This piece of space rock (below) is a time capsule in which isotopes from the cloud of gas and dust that it and the rest of the solar system originated in are still preserved. Most meteorites that fall to Earth have gone through processes such as hydrothermal alteration and heating from impacts (things really took a beating as the solar system formed) or radioactive substances. Acfer 094 is almost pristine in comparison. How it escaped the ravages of space is unknown, but it possibly formed far out, beyond Jupiter, from hydrogen sulfide ice, organics and presolar materials.

Acfer 094 Meteorite

Enter cosmic symplectite. There is no other known meteorite that contains this mashup of iron oxide, iron sulfide and some of the heaviest oxygen isotopes. This is what gave away that the dawn of UV light in the solar system did not come from the Sun, because our star has 6% more of the lightest oxygen isotope than everything orbiting it. This is because primordial UV light bombarded objects in what would become the solar system and broke apart the carbon monoxide in them into its atomic components. Cosmic symplectite was the by-product.

“The isotopic anomalies recorded in cosmic symplectite likely indicate that our Solar System was formed near massive stars that irradiated the parent solar molecular cloud,” Vacher said. “Fortunately for us, the Sun didn't form too close to these giant stars, otherwise we wouldn’t be here to talk about it.”

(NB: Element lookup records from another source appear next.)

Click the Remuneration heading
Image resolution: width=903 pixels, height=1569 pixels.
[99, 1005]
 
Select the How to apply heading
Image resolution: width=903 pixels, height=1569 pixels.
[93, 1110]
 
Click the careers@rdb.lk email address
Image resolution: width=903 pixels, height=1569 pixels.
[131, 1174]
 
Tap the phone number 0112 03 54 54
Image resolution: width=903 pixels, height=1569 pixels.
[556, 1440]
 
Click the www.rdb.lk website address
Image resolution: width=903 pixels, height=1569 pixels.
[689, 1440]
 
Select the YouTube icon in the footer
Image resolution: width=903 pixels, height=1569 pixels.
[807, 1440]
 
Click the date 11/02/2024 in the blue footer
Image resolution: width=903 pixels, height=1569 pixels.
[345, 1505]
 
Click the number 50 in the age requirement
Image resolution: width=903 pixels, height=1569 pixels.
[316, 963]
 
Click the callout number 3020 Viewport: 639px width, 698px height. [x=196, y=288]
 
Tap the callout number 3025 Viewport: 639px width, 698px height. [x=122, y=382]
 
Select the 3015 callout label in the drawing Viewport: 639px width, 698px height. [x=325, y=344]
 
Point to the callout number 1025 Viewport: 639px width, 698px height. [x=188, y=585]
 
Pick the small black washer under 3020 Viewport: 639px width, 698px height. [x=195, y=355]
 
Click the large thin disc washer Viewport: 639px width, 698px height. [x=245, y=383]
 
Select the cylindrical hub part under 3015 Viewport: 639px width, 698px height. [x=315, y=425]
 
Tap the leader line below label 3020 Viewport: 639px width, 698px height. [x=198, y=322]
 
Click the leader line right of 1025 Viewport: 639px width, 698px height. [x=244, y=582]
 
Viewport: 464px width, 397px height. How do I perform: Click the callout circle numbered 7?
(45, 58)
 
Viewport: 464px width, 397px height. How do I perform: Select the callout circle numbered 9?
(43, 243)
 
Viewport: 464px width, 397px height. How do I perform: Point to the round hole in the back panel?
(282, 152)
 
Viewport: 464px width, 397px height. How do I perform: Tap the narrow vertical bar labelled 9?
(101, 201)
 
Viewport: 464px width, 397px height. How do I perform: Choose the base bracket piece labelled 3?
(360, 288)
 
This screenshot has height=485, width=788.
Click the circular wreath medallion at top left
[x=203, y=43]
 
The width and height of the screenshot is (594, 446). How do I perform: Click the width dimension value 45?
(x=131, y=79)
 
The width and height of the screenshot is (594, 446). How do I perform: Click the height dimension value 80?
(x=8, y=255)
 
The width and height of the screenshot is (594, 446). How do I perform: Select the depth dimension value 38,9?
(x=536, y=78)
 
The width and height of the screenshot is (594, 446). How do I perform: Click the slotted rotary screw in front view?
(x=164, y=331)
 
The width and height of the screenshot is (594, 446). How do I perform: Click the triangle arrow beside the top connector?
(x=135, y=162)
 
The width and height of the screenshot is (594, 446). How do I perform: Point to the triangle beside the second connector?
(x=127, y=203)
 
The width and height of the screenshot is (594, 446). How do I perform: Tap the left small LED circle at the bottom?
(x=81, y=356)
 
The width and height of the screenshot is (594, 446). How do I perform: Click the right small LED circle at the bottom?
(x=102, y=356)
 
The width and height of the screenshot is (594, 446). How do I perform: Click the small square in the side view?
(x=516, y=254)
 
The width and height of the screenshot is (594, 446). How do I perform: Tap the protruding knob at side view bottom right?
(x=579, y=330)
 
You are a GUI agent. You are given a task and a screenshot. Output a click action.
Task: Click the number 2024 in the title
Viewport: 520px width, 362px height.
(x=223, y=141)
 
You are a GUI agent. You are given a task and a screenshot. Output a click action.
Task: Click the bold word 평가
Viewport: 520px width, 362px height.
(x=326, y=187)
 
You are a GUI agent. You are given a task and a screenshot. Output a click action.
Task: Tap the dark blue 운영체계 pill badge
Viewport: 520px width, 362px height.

So what were the monster stars that lit up the solar system with so much UV light? Smaller, Sun-like stars commonly form close to astral monsters such as massive O and B-type stars. These highly energetic stars live fast and die hard. Their UV spectra are also vastly different from stars like our Sun, and their UV light breaks apart gaseous hydrogen sulfide, which leaves behind heavy sulfur isotopes. Either, or both, types of stars were probably in the same stellar cluster from which the sun emerged.

When their powerful radiation of O or B stars (or both) split apart gases such as hydrogen sulfide, they created isotopes that shape the developing environment in the hazy cloud where the Sun was forming. The difference in spectra between the Sun and the stars that predated it allowed Vacher and his team to compare the sulfur isotopes in the cosmic symplectite with previous predictions. Even a small piece of Acfer 094 was enough to perform isotopic analyses on, which allowed it to whisper the secrets of the extremely early solar system to Vacher and his team.

“We were able to compare the sulfur isotopic anomalies of the cosmic symplectite with these theoretical models and tell that the sulfur isotopic anomalies recorded in cosmic symplectite are consistent with irradiation from massive star(s), not from the young Sun,” he said.

So remember, we aren’t just made of stardust; in a way, we were also made by starlight.